We managed to port our Digital Super 8 code to the NanoPi Neo Air. Using Qt and Qt Creator for platform independent development this wasn’t such a big task, fortunately. Also we managed to get the NanoPi Neo Air to boot up, set up a Wifi access point (SSID: DigitalSuper8 :-)), and to start VNCserver which allows a user to view the desktop of the NanoPi in a smartphone or IPhone. Also the Digital Super 8 control and monitor application is started and can then be viewed via WiFi on the smartphone.
That’s actually quite cool!
Having the NanoPi Neo Air act as a WiFi accesspoint, while running the Armbian OS on it was the most complex task and we had to re-write some scripts to nail it.
Now we are waiting for the new 3D printed cartridge to arrive. It is designed and printed by Dutch 3D print company http://www.partsondemand.eu. The new cart will allow build in of NanoPi, sensor and trigger synch circuit board, LiPo battery (1200 mAh), and charger/booster circuit. The device will have status LED, microUSB charger port, USB port for copying captured images to USB stick, microSD port for option to exchange microSD with updated image.
The device boots from and runs on 32GB eMMC, which enables the fastest RAW image writing and performance.

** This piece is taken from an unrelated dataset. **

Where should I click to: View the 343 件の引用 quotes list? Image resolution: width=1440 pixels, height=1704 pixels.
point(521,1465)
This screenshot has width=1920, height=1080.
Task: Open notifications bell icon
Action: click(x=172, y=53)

Parts list of the digital super-8 cartridge

To provide more information about our Digital Super-8 Cartridge solution we publish the ‘bill of materials’. This is for the version with external module. Development is underway for a new prototype with no external module, it will have all electronics inside the cartridge.

Bill of materials:

The Cartridge: 3D printed Super8 cartridge, Ximea MU9-MBRD subminiature camera (with Aptina MT9P031 sensor), our own designed shutter sync circuit PCB with photodetector for film claw detection, microUSB breakout board with image capture indication LED, IR Filter, connector cable from PCB to microUSB board, high quality USB cable to connect cart to external module.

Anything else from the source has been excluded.